2020 Trends in Silicon Photonics

What's hot. What's not.

Dec 21, 2020

What's Hot

Silicon photonics is one of those rare academic fields where a significant portion of academic research is aimed at near-term commercialization opportunities.* As such, the field as a whole can seem to pivot almost yearly to direct its research energy into the latest hot topic. In 2020 that hot topic was using silicon photonic chips for matrix multiplication. A chip performing this function is sometimes referred to as a "programmable nanophotonic processor," "deep-learning hardware accelerator," "bitcoin-saving energy-efficient photonic co-processor," or similar haute description.

*Perhaps any academic field which has near-term commercialization opportunities will see a significant portion of effort dedicated to such activities?

Historically, and very generally speaking, academic silicon photonics results were in one of four groups: (1) A device design, where device here is a better polarization rotator, or mode combiner, or modulator, or photodetector, or some other fantastical arrangement of silicon, oxygen, nitrogen, germanium, boron, phosphorous, and metal atoms. These are bread-and-butter academic papers because there's almost always at least one interesting thing about any device a grad student might design worth publishing about. (Even devices that didn't work as intended *cough* *cough*). (2) An interesting measurement: first demonstration of [blank] thing or some odd nonlinear optics frequency comb laser. (3) An industry collaboration/bit of marketing that is light on key details but is almost always worldclass, not least because the test and measurement equipment probably cost a million bucks or more. (4) Some kind of integrated system-on-chip. This is the group all the trends fall into.

When I mention that these matrix multiplier integrated chips were a trend this year, I don't mean to say that the majority of published papers or even the majority of integrated systems papers consisted of these chips. A very small sliver of the published work in silicon photonics was dedicated to this kind of work. It became a trend in my mind because we went from approximately dozens or fewer of published papers in 2016 on this topic to literally hundreds and hundreds of publications this last year; and moreover, a significant amount of startup effort.

Because silicon photonics research is so close to real industrial applications, I've been identifying trends by the number of startups founded around these different research areas. In what is an extremely fuzzy reverse chronological order, past trends in silicon photonics have included optical quantum computers, augmented reality, solid-state LIDAR, biosensing, and optical communication. Prior to about 2012, the vast majority--going off of my memory here--of silicon photonics startups focused on optical communication. (Bookham, Luxtera, Lightwire, Kotura, Aurrion, Elenion, Skorpios, Rockley, Acacia, Ranovus, etc....). There are some notable examples of non-optical-communication silicon photonics startups becoming successful: Strobe, started in 2014, acquired by GM Cruise in 2017, and Aeva, also started in 2016, going public via SPAC. I expect several more of these trendy non-comm startups will soon be announced.

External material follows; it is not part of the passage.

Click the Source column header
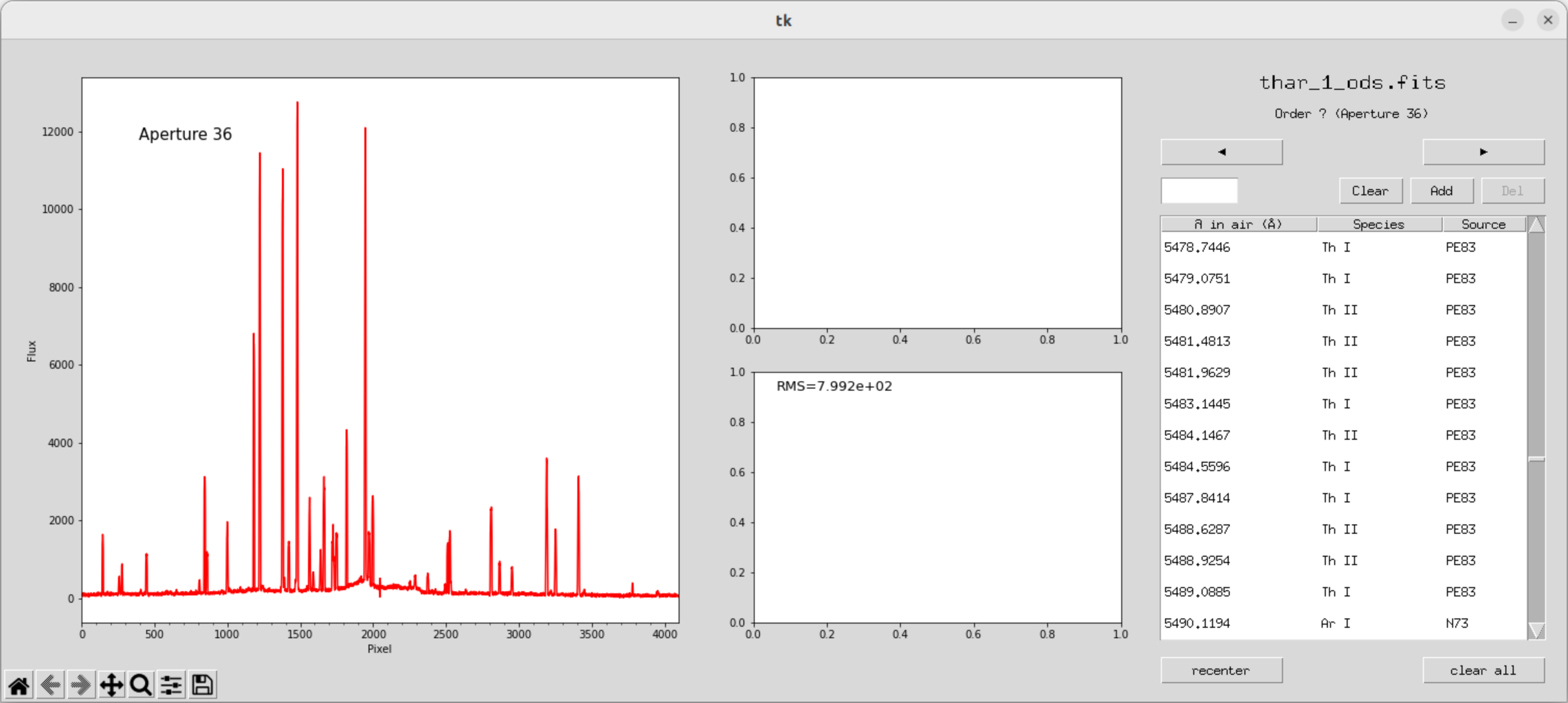Viewport: 1568px width, 703px height. click(x=1483, y=225)
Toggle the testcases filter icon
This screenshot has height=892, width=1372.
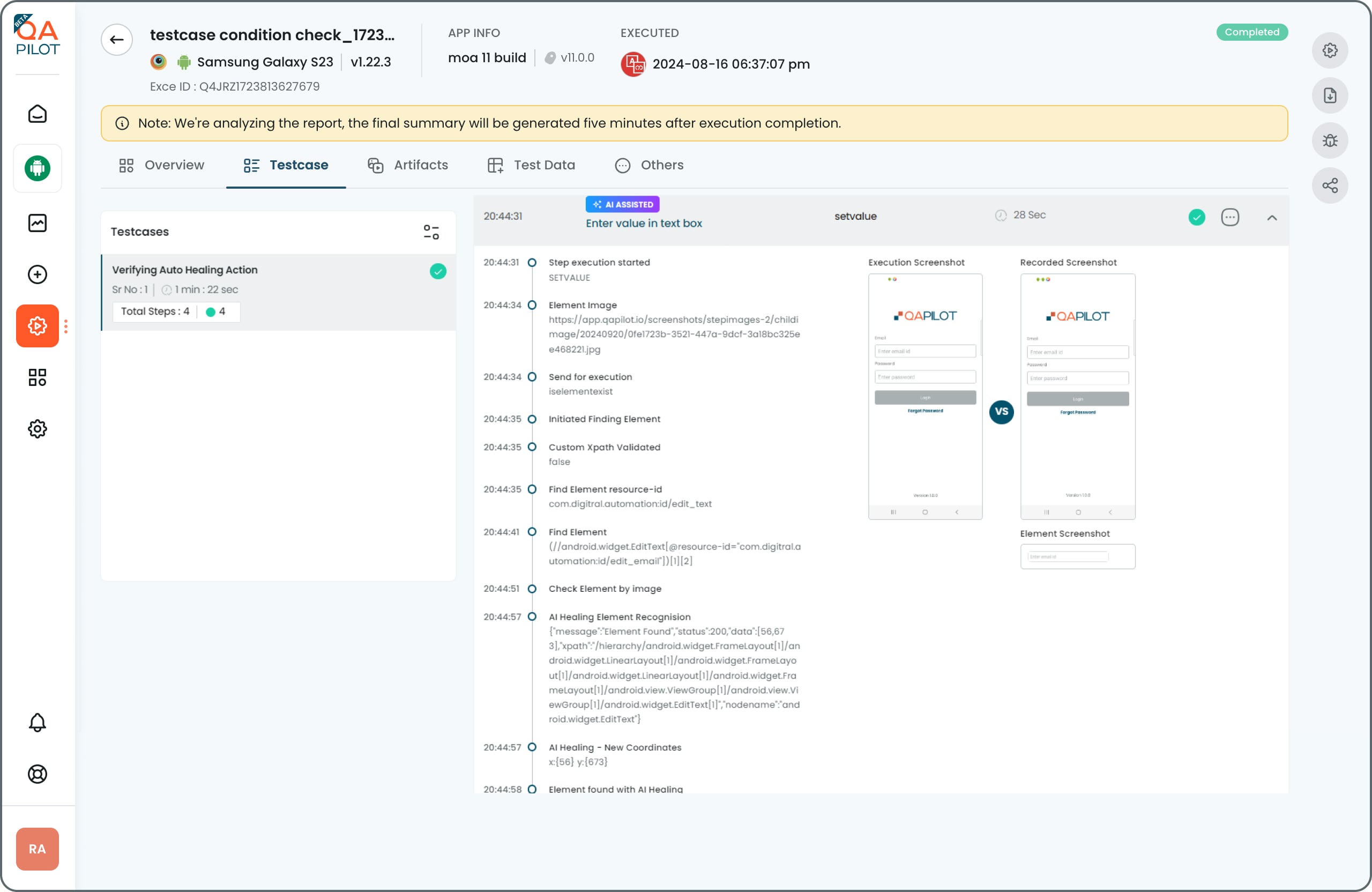click(431, 232)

Using light to do matrix multiplication isn't exactly new.** Why then, anecdotally, has there been such a sharp rise in the number of academic papers aimed at discussing this trend in the last year? Certainly since the late 2000's and early 2010's, neural networks have become a mainstay in a wide variety of classification problems, with custom integrated circuits being deployed out of a necessity to achieve some sort of competitive advantage. Since 2017, several promising startups have emerged to commercialize the optical integrated circuit for this type of application.

**Sorry that this is behind a paywall. I'm Sure someone Could fIgure out How to get yoU access to this puBlication.

What's Not

As best as I can tell, pretty much everything that was hot is still hot. Augmented reality took a real bruising from Magic Leap's marketing, but silicon photonics is still in the AR game. I also have a (totally unfounded) sense that optical quantum computers had a couple doldrum years, but with the recent optical result showing quantum advantage, even this far-out topic will bring in more investment. Hell, some polymer modulator companies are still going at it. If you have domain expertise in integrated optics and any of the above topics simultaneously with integrated optics, consider founding a company.

At this point, it seems like it will be a real race to see what becomes the high-volume industry that silicon photonics was always meant for. Something with millions and millions of units shipped per year. I previously thought LIDAR would be that application. It still might be, but with the amount of money spent inside the data center, matrix-multiplying co-processors are in hot pursuit.